Additionally, Nous live streams the pre-training process on a dedicated website — distro.nousresearch.com — showing its performance against the evaluation criteria as it happens, as well as a simple map of the various locations of the training material behind the exercise, including several locations across the United States and Europe.
At the time of publishing this article, there were approximately 57 hours (2.3 days) of pre-training remaining with over 75% of the process completed.
Pre-training is the first of the two and arguably more fundamental aspects of training an LLM, as it involves training the model on a large corpus of text data to learn statistical properties and language structures. The model processes large textual data sets, capturing patterns, grammar and contextual relationships between words. This step gives the model a broad understanding of the language, allowing it to generate coherent text and perform various language-related tasks.
After pre-training, the model is fine-tuned on a more specific dataset tailored to particular tasks or domains.
If successful, We will prove that it is possible to train frontier-class LLMs without the need for expensive superclusters or low-latency transmission, using a new open source training method. This could usher in a new era of distributed AI training as a major, even potentially dominant, source of new AI models and shift the balance of power in AI generation from large, well-funded tech companies to groups smaller and non-corporate actors. .
We DisTrO: the technology behind exercise training
We, which made headlines earlier this year for the release of its permissive and existentially conflicted variant of Meta Llama 3.1 Hermes 3 and its overall mission to make AI development personalized and unrestricted, uses its technology to open source distributed training called Nous DisTrO (Distributed Training Over-the-Internet), which Nous initially published in a research paper in August 2024.
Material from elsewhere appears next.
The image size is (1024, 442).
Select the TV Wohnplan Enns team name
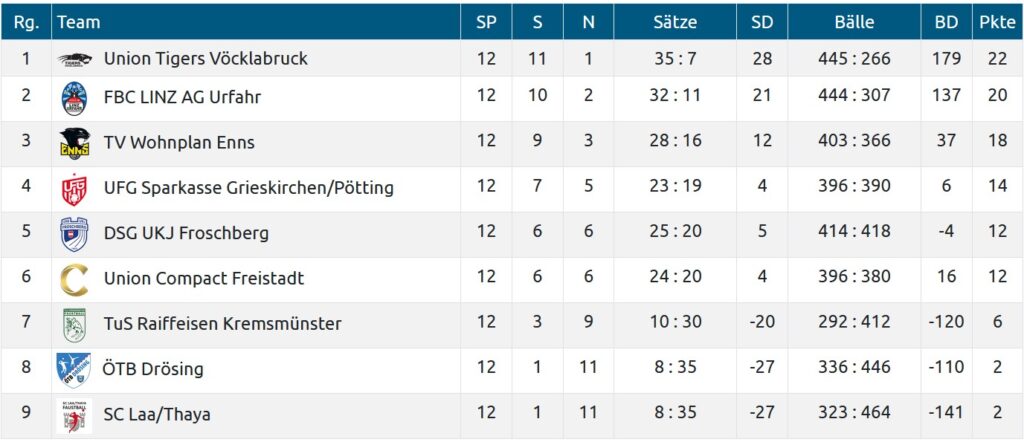pyautogui.click(x=179, y=142)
According to the recent Nous Research publication, DisTrO reduces inter-GPU communication bandwidth requirements by up to 10,000 times during pre-training. This innovation allows models to be trained on slower, more affordable Internet connections (potentially as low as 100 Mbps download and 10 Mbps upload) while maintaining competitive convergence rates and loss curves.
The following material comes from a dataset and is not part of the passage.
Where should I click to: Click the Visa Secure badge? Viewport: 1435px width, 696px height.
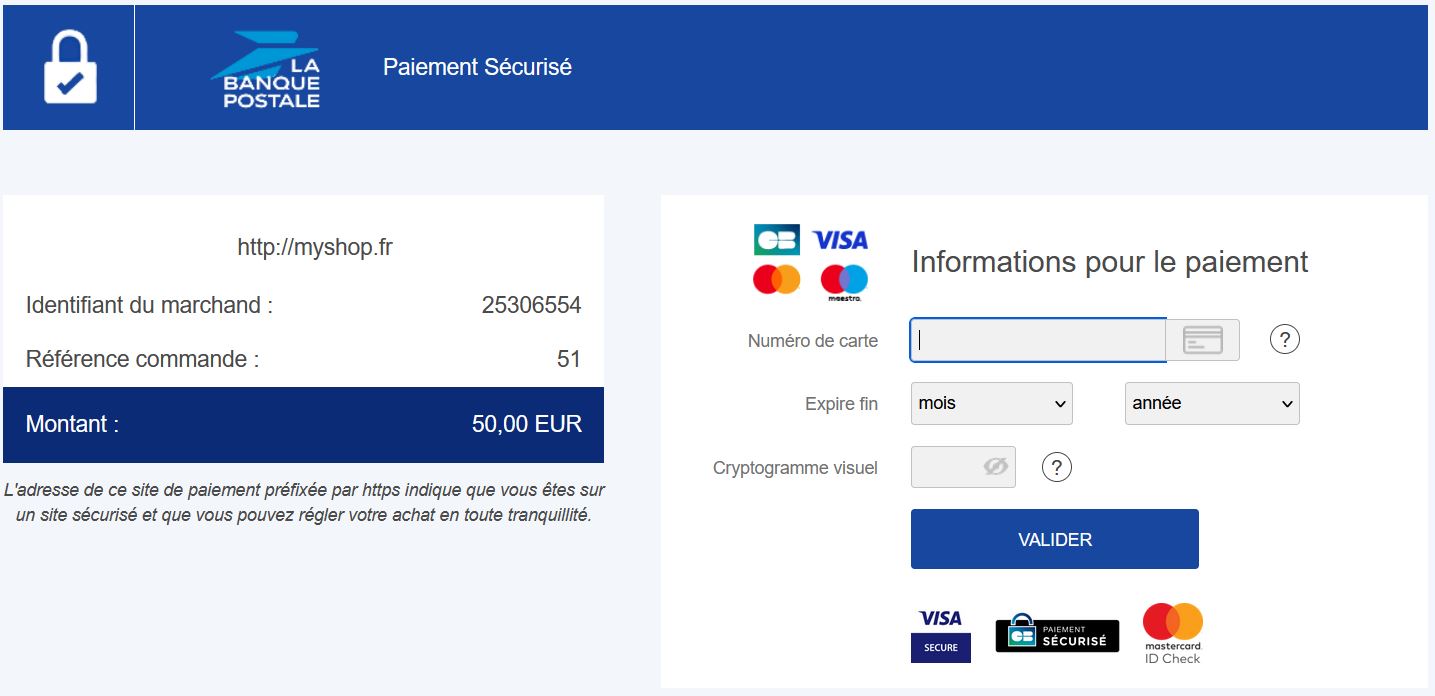coord(940,634)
The main advancement of DisTrO lies in its ability to efficiently compress data exchanged between GPUs without sacrificing model performance.
As described in an August 2024 VentureBeat article, the method reduced communications requirements from 74.4 GB to just 86.8 MB in a test using a Llama 2 architecture, an efficiency gain of nearly 857 times. This dramatic improvement paves the way for a new era of decentralized and collaborative AI research.
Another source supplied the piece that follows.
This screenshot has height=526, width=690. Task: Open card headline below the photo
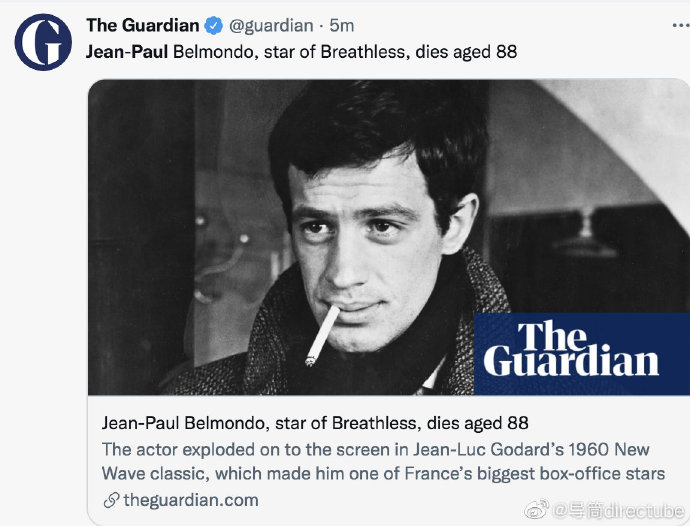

DisTrO builds on previous work on Decoupled Moment Optimization (DeMo), an algorithm designed to reduce inter-GPU communication by orders of magnitude while maintaining training performance comparable to traditional methods.
Both the DeMo algorithm and the DisTrO stack are part of Nous Research’s ongoing mission to decentralize AI capabilities and bring advanced AI development to a broader audience.
The team also made the DeMo algorithm available as open source code on GitHub, inviting researchers and developers around the world to experiment and build on their findings.
Hardware partners
Pre-training Nous Research’s 15 billion parameter language model required input from several notable partners, including Oracle, Lambda Labs, Northern Data Group, Crusoe Cloud, and Andromeda Cluster.
Together, they provided the heterogeneous hardware needed to test DisTrO’s capabilities in a real-world distributed environment.
Profound implications for future development of AI models
The implications of DisTrO extend beyond technical innovation. By reducing reliance on centralized data centers and specialized infrastructure, DisTrO paves the way for a more inclusive and collaborative AI research ecosystem.
Small institutions, independent researchers, and even hobbyists with access to consumer internet and GPUs can potentially train large models, a feat previously reserved for companies with significant capital and expertise.
Diederik P. Kingma, co-author of the research paper and co-inventor of the Adam optimizer, joined Nous Research as a collaborator on the development of DeMo and DisTrO. Kingma’s contributions, alongside those of Nous Research co-founders Bowen Peng and Jeffrey Quesnelle, lend credibility to the project and signal its potential impact on the broader AI community.
Next steps
Nous Research has opened the door to a future where AI development will no longer be dominated by a handful of companies. Their work on DisTrO demonstrates that with the right optimizations, large-scale AI models can be trained efficiently in a decentralized manner.
Although the current demonstration uses cutting-edge GPUs like the Nvidia H100, the scalability of DisTrO to less specialized hardware remains an area to explore further.
As Nous Research continues to refine its methods, the potential applications of this technology, ranging from decentralized federated learning to training diffusion models for image generation, could redefine the boundaries of AI innovation.